Seller’s Pendulum
A few weeks back, I wrote about the data information and analytics buyer’s pendulum and how it’s swung back and forth over the last 25 years. The patterns are predictable. They’re just new to those whose work life has been largely dominated by high growth, ample money, low interest. No one that I know has led during inflationary times and that’s a new beast for all of us, even in an industry where computing costs keep going down.
As I look now to providers in our industry — who we call The Sellers — the pendulum is now swinging in response. And from where I sit, it’s swinging harder, faster, and with more whiplash. I haven’t spoken to a CEO in months who isn’t cutting back and now doing so hard.
In Q4, it was business as usual, with some minor softening but optimism and pretty much OK-ness.
In Q1, it was waking up to a need to trim, slow hiring, and responding to a slowly lengthening sales-cycle.
In April May? It’s becoming a you-know-what show.
Budgets cut. Expenses under a microscope.
PE owners insisting on cost savings, cash preservation, and no RIFs yet. That’s reserved for META and Disney and the big platforms. Hiring is tight for sure. Just the other day there was an article about the impossibility of finding a white-collar job. Media hype? I’m not so sure.

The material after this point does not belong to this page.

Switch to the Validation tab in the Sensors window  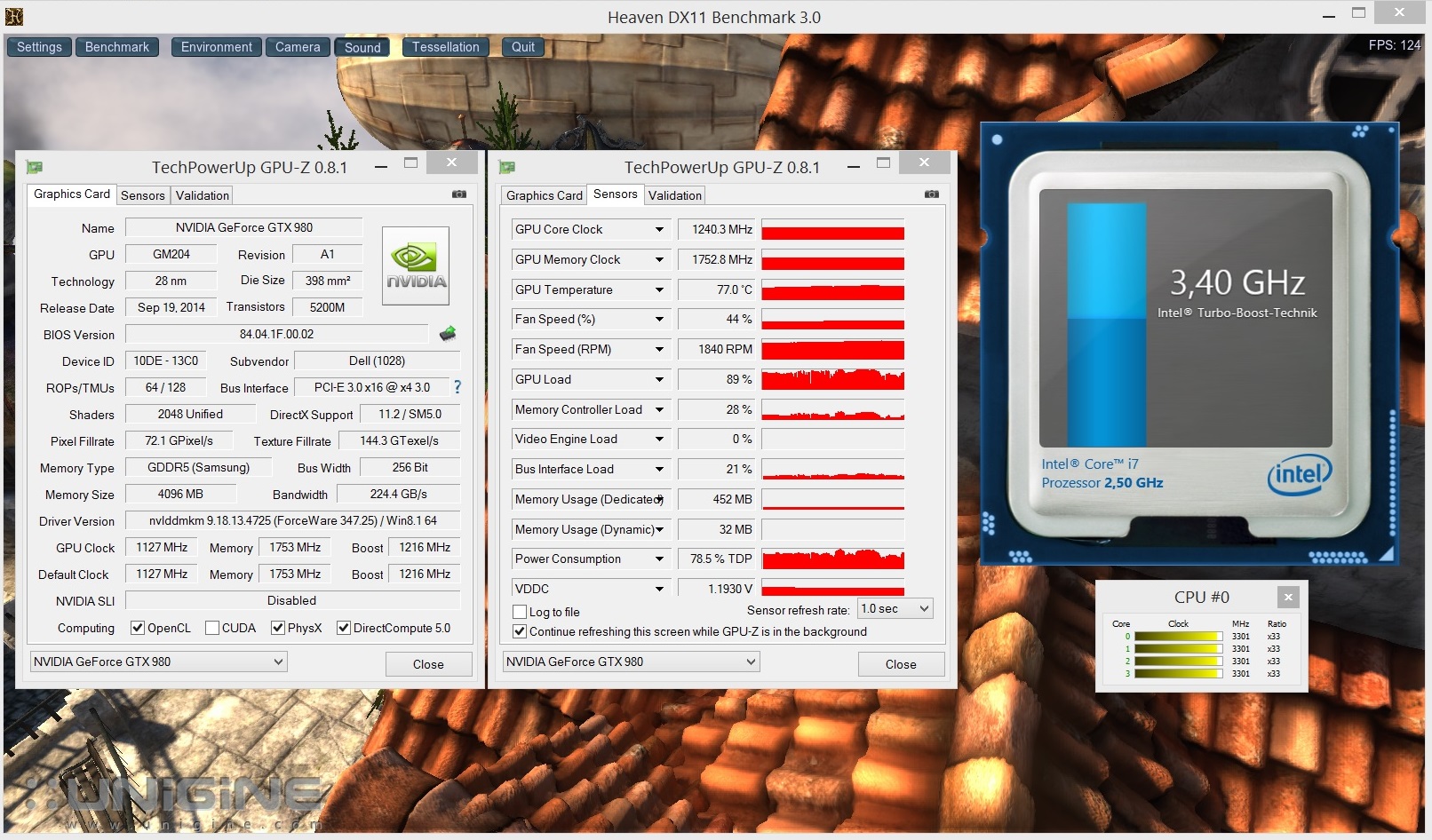pyautogui.click(x=675, y=195)
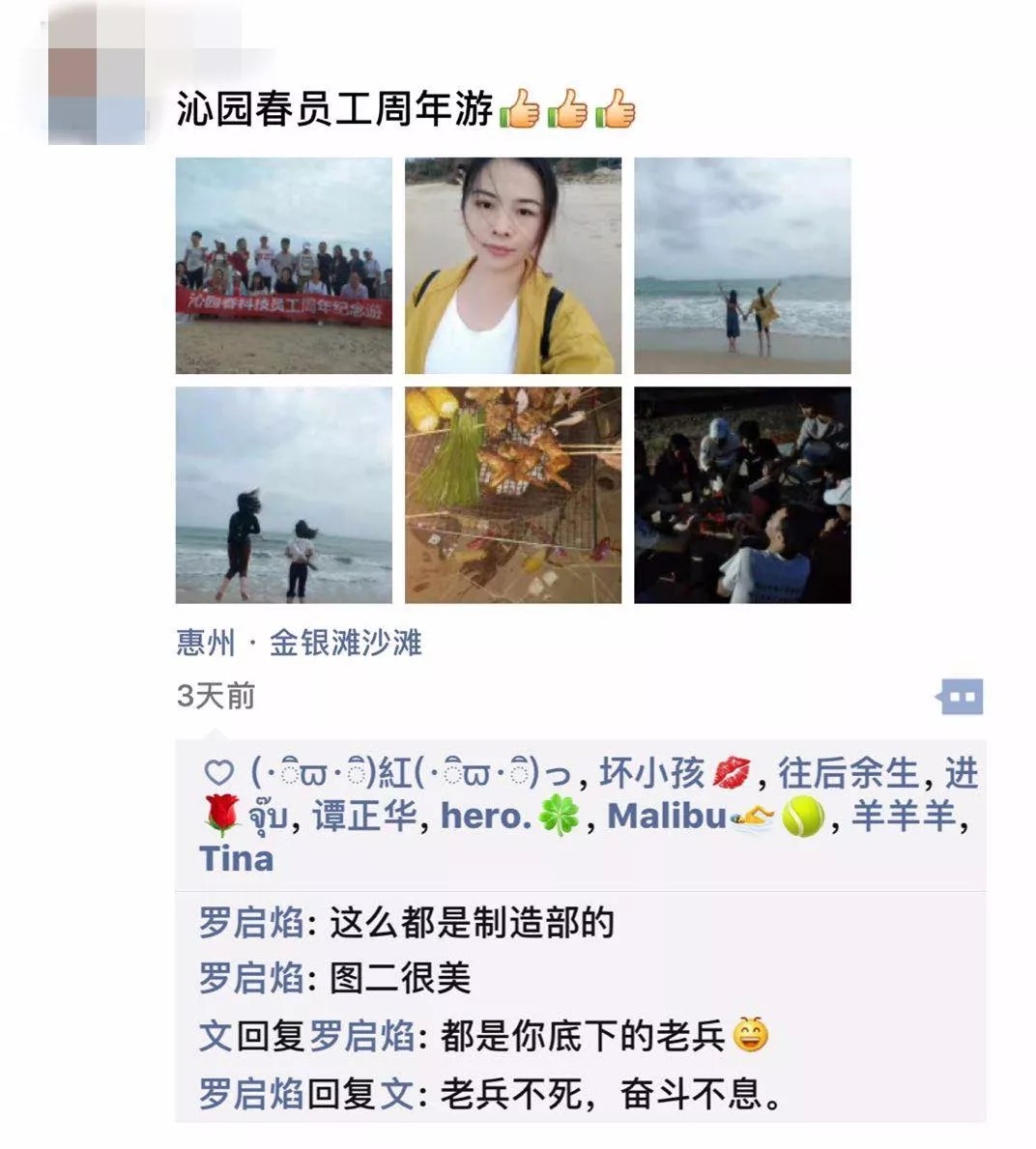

Bottomline: A large chunk of our industry is PE-backed and screws are tightening big time and fast.
In societies, panic is emerging. The combination of AI, open access, changing user and buyer needs, institutional budget constraints, and lower demand means the old models are finally breaking.
In the large companies: wholesale pullback. They are taking big chunks of budget and slashing. Many are struggling to invest in AI or facing the bellwether of changing markets. I could name names, but I won’t. Just look at the financials and earnings reports of most of the large public companies in our space and it’s not pretty.
RELX and WKS will be the last ones standing because they had the foresight to remain diversified and to pivot hard into analytics. Hearst too, which took a hard pivot into B2B and health and had the good fortune of being private. Other large (read market-share leaders) private societies with dominant businesses in data are doing OK — they have must-have solutions, often analytics-based, and users won’t live without.
Where are the other green sprigs? In the young startups whose data is unique, who are AI-enabled, and fortunate enough to be profitable and serving workflows that help customers save or make money.
A reckoning is coming in our industry and my instincts say it will be worse than 2001, 2008–09, and 2020. They were all different, but this isn’t one we’ve seen before. The world is different. The machines are different. The economy is different. The geopolitical climate is different.
Recession plus Inflation is an ugly combination, and while there’s a lot of resilience in info services, the writing is on the wall. The ink is red. The pendulum is at it again.